Um estranho

Espelhos são muito injustos, mostram pouco, quase nada.

Quando damos atenção à imagem refletida, causa sempre estranhamento. Não parece que sejamos nós, realmente! Talvez nosso cérebro, que leva milhares de anos para modificar-se, ainda esteja estranhando aquela imagem. Como os olhos que foram desenvolvidos por centenas de milhares de anos para ver além de si, podem contemplar-se?

É curioso ver a si mesmo com atenção. Dirão que as mulheres não contam, já que sua relação de intimidade com o espelho tem outros fins, diriam os antropólogos. Querem a comprovação da competitividade, da capacidade de despertar desejo. Não sei se é assim mesmo, já que meus olhos são outros;  curiosidade de mim.

Talvez caiba uma tese: homens diante do espelho querem responder uma daquelas perguntas, historicamente sem resposta; quem sou eu? Para o dia a dia, alguns poucos segundos bastam, já que o check list masculino é feito de um ou dois itens.

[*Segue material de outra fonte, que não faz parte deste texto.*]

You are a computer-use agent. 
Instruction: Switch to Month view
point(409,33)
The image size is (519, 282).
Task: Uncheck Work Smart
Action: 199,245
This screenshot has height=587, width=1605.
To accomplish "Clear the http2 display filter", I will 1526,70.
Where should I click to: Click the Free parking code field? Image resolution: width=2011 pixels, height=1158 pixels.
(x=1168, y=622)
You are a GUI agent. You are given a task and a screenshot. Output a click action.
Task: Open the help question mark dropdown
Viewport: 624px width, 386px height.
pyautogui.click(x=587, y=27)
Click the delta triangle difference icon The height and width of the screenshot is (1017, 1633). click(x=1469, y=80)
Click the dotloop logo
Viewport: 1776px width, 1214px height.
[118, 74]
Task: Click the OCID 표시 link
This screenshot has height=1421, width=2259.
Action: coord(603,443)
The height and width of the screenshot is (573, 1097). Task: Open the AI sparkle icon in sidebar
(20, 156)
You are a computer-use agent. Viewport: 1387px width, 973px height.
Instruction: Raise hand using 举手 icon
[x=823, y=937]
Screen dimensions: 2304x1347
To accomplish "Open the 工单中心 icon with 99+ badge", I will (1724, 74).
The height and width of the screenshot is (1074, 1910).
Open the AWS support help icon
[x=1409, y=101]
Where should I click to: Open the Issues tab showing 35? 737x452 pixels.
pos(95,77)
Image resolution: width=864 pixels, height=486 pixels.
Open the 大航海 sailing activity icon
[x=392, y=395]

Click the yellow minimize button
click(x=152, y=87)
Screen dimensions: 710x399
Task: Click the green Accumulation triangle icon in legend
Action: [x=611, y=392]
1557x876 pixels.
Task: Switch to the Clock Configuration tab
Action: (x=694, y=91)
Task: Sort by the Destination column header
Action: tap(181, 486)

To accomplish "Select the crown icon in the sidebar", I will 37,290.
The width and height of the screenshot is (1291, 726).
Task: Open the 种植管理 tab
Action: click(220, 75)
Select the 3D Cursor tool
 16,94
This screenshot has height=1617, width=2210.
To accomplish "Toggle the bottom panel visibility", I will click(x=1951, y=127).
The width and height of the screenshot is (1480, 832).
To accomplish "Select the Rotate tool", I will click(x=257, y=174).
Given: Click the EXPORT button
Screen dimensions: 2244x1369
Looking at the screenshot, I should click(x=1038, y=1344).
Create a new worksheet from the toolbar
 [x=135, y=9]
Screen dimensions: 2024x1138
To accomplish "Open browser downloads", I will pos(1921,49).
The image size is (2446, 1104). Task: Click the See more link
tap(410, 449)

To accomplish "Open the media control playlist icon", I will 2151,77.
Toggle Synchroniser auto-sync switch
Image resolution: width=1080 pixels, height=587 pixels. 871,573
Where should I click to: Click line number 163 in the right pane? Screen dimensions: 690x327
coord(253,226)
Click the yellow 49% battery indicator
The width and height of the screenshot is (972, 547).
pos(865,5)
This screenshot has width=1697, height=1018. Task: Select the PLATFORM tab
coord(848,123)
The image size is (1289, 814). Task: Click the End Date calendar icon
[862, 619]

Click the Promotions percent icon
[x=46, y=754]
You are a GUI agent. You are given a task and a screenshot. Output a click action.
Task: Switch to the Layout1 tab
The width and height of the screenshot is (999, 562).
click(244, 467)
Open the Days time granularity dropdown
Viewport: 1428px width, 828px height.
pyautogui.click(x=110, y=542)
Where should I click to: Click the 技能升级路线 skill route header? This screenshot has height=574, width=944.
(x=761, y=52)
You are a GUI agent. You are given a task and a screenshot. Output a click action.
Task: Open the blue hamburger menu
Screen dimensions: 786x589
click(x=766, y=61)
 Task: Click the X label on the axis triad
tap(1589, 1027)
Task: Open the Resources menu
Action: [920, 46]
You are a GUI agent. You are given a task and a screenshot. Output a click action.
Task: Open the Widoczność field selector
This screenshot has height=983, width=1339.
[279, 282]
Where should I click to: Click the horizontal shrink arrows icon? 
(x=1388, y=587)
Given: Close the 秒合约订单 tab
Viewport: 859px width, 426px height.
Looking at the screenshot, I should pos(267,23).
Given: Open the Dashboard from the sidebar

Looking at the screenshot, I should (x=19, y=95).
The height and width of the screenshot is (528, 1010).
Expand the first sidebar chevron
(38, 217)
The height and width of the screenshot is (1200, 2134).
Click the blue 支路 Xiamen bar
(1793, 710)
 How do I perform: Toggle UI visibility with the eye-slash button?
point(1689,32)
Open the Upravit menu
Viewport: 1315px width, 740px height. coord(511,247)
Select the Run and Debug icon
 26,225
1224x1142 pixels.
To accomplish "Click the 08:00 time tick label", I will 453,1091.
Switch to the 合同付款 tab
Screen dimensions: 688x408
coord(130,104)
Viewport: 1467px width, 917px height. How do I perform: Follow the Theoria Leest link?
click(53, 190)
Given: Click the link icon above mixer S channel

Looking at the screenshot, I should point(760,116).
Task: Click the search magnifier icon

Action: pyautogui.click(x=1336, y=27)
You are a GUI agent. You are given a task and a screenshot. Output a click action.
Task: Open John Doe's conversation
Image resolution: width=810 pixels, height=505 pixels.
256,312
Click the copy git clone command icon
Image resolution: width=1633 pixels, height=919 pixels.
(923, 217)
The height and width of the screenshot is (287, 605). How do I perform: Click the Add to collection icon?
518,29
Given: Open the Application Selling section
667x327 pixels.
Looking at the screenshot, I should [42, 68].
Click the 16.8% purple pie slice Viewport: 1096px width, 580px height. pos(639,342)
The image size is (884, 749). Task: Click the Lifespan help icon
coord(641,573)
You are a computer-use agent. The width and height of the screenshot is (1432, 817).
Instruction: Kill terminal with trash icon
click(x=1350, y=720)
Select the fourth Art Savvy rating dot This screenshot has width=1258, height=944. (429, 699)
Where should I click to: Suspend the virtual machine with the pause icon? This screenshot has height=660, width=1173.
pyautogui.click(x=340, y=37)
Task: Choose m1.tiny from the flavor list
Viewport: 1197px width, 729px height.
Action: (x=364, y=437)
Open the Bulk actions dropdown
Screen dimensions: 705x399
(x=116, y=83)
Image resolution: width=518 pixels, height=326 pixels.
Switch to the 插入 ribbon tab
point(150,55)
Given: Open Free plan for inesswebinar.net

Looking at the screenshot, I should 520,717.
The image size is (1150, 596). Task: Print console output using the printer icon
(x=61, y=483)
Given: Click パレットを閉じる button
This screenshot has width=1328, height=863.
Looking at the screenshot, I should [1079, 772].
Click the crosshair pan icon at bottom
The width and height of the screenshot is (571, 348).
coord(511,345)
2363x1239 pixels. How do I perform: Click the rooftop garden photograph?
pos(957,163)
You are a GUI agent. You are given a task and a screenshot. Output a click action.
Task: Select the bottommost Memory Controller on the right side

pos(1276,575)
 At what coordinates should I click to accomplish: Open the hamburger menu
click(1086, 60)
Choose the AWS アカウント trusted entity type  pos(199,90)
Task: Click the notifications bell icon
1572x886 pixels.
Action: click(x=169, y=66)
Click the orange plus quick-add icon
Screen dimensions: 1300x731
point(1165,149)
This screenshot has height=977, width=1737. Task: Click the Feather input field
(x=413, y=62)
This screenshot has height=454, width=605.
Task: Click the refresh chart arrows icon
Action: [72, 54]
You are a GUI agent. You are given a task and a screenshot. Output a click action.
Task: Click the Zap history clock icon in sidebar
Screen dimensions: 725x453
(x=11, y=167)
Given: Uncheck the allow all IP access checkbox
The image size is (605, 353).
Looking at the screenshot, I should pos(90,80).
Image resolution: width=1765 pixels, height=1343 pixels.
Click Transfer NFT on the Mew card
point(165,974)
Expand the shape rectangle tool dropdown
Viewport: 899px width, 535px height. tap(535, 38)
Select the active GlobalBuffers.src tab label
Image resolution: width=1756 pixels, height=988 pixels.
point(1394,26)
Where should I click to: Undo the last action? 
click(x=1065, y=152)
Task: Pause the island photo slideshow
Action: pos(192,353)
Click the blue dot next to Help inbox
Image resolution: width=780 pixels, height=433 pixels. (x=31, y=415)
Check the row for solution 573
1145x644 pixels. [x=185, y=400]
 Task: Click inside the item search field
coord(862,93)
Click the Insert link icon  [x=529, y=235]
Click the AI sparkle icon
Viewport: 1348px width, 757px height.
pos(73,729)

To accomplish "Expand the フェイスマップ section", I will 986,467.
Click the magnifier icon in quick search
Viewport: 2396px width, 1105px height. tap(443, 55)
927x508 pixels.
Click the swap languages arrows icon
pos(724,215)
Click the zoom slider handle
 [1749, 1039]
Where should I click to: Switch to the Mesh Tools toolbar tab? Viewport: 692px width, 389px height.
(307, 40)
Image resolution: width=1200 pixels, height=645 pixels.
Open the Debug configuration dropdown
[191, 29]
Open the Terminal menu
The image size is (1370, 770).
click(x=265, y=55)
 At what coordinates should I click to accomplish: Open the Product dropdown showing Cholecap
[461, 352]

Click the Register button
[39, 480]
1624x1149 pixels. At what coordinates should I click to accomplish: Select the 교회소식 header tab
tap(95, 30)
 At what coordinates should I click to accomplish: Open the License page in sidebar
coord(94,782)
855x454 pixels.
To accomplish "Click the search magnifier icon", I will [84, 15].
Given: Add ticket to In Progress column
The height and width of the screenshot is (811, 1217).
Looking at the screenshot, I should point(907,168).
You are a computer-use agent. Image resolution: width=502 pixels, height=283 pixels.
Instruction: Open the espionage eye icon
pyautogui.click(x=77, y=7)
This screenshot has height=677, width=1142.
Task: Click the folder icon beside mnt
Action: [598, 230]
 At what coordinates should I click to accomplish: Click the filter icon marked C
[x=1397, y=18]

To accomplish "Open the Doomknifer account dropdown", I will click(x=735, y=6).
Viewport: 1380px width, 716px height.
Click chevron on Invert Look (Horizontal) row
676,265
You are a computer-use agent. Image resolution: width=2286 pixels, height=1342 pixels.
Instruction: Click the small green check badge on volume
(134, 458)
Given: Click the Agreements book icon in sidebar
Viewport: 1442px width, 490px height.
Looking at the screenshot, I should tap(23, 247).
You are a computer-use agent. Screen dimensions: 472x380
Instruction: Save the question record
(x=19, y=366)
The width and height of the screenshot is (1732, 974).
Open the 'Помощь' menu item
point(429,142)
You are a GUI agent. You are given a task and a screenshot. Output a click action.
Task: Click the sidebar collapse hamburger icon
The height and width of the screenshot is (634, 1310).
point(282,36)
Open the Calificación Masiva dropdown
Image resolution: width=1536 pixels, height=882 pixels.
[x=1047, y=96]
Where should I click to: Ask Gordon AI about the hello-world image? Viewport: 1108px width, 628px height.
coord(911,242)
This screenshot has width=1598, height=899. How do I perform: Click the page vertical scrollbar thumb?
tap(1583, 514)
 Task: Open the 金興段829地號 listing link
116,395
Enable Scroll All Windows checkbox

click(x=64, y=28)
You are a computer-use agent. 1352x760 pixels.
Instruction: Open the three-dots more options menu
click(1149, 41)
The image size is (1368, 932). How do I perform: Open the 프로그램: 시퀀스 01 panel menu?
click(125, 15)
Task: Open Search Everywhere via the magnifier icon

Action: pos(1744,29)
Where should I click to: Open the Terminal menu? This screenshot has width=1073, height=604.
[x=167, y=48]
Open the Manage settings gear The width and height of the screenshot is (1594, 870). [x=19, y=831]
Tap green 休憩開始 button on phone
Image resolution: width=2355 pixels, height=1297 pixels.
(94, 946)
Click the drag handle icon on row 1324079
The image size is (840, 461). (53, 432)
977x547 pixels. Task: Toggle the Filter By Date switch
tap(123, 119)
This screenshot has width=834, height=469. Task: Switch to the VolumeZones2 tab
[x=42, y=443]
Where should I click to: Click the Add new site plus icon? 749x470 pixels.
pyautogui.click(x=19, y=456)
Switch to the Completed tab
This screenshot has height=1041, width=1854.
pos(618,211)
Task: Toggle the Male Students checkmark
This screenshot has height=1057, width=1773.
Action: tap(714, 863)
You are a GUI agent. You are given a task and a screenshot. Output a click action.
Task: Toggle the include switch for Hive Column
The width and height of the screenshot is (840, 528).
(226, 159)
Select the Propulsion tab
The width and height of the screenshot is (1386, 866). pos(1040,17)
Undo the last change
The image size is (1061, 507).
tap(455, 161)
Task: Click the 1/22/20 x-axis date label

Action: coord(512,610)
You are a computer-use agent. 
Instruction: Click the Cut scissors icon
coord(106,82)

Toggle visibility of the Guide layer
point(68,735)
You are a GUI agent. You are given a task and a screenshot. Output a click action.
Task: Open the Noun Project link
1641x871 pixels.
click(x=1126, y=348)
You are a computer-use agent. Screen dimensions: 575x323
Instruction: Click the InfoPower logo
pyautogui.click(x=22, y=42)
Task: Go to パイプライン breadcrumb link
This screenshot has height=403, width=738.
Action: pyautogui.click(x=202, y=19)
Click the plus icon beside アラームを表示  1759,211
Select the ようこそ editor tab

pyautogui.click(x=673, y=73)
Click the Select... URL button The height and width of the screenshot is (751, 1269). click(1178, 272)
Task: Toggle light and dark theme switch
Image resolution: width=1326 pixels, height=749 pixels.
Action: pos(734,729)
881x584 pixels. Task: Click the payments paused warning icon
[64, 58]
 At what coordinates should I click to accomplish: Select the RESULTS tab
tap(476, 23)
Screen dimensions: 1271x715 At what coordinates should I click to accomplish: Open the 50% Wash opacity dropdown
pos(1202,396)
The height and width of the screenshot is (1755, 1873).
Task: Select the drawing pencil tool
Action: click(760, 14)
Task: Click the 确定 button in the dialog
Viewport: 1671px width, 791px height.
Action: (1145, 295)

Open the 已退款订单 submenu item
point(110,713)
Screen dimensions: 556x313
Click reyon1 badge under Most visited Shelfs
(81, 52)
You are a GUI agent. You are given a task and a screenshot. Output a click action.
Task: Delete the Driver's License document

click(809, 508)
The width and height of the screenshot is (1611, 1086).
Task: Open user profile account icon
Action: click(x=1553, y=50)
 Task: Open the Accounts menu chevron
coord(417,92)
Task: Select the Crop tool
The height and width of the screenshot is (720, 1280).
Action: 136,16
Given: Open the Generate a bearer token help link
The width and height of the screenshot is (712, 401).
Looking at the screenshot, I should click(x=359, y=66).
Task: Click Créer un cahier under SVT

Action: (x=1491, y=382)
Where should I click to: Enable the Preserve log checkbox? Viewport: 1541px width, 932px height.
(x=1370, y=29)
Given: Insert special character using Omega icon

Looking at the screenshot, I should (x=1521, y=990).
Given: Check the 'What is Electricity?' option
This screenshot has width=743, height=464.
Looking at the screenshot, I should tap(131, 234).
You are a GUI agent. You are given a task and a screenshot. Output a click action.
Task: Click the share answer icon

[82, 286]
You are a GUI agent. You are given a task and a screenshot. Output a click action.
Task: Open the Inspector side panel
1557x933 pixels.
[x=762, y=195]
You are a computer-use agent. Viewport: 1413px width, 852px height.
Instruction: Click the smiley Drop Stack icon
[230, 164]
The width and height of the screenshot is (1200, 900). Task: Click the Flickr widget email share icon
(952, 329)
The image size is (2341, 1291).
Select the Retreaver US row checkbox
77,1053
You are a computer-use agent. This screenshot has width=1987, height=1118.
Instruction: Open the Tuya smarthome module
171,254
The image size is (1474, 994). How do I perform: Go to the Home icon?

Enquanto olhava com curiosidade, vendo só o que os outros veem de mim, percebi que espelhos não refletem pensamentos, mas talvez seus efeitos em olhos inchados, vermelhos, olheiras de boas e más noites e as marcas do tempo. Elas não importam, falam do vivido e de alguma pressa que possa ser necessária, mais nada!

Cada pessoa tem um mundo em si, sentimentos, pensamentos e emoções que quase nunca cabem em um corpo, como um copo que transborda, às vezes nem as palavras dão conta. Tem coisas que faltam palavras.

De onde vem tudo isso? Seria dos genes, de olhos e coração herdados? Seria desse jeito se os pais e avós fossem outros? Seriam as forças do mundo, que nos empurram para cá e lá, em uma caótica rede de acontecimentos aleatórios? Os outros mamíferos adoram terras conhecidas, mas nós precisamos sentir algum medo para mostrar que a vida sem uma novidade, algum risco não é digna de quem é, ou se diz, criador de realidades.

Se, quando tudo acabar, simplesmente desaparecermos, o que acontece com o que pensamos, passamos e sonhamos? Diriam os antigos que tudo se dispersaria no ar, se juntando aqui e ali em outras pessoas, plantas ou pedras. Assim como tudo tem fim, corações que hoje são de pedra podem ser compostos de almas de pedras que morreram e encontraram um peito para ficar. Entraram no corpo em uma grande inspiração raivosa. Vale para a beleza das orquídeas e também da natureza dos insetos e escorpiões. Somos todos natureza, nem melhor, nem pior, só diferentes e uns mais presunçosos que outros.

Se isso for verdade, mais do que os genes que a ciência não duvida mais, todo resto é aquilo que respiramos do mundo, que veio de algum lugar que deixou de existir. Duvido que a natureza respeite nossa ânsia de eternidade em novos corpos. Uma vez basta, e, se fantasia pode não ter limites, será que dá para pedir para não voltar?

Nada se perde, tudo se transforma e, quem sabe serei um dia parte de outra coisa nesse mesmo  mundo. Onde todos que convivem se reinventam fazendo parte de outras vidas. Quer saber? Nunca saímos daqui.

Tudo é tudo, poeira das estrelas, dirá Carl Sagan e as estrelas são feitas de nós e do resto, que antes era poeira…

Tem tanta coisa atrás de um rosto que não damos conta. Pensamentos que se contradizem, músculos que pedem ações, entranhas dos antepassados que querem tudo de qualquer jeito e um mundo onde nada disso pode. O certo e o errado estão cada vez mais desproporcionais e é cada vez mais difícil ser só humano. Um mundo é pouco para todas as vontades, sedes e raivas que cabem em um pensamento. Precisamos de cada vez mais espaço atrás dos rostos para estarmos uns perto dos outros, pensando sozinhos o que não se pode pensar junto.

Não me lembro se algum dia me olhei com tamanha atenção, mas esse olhar não é algo que conheço, nem poderia. Estranho de si, para si.

Enquanto penso paro de observar, não me vejo mais. Quando percebo, estou como antes. Não me vi pensando, pensar é sempre estar em outro mundo, aquele que é do jeito que deveria ser.

Agora, consegui entender Fernando que não bastou ser Pessoa e também precisou ser Alvaro, Ricardo e Alberto para dar conta de tantos pensamentos, mundos e imagens atrás do mesmo rosto; para ver, não pode pensar!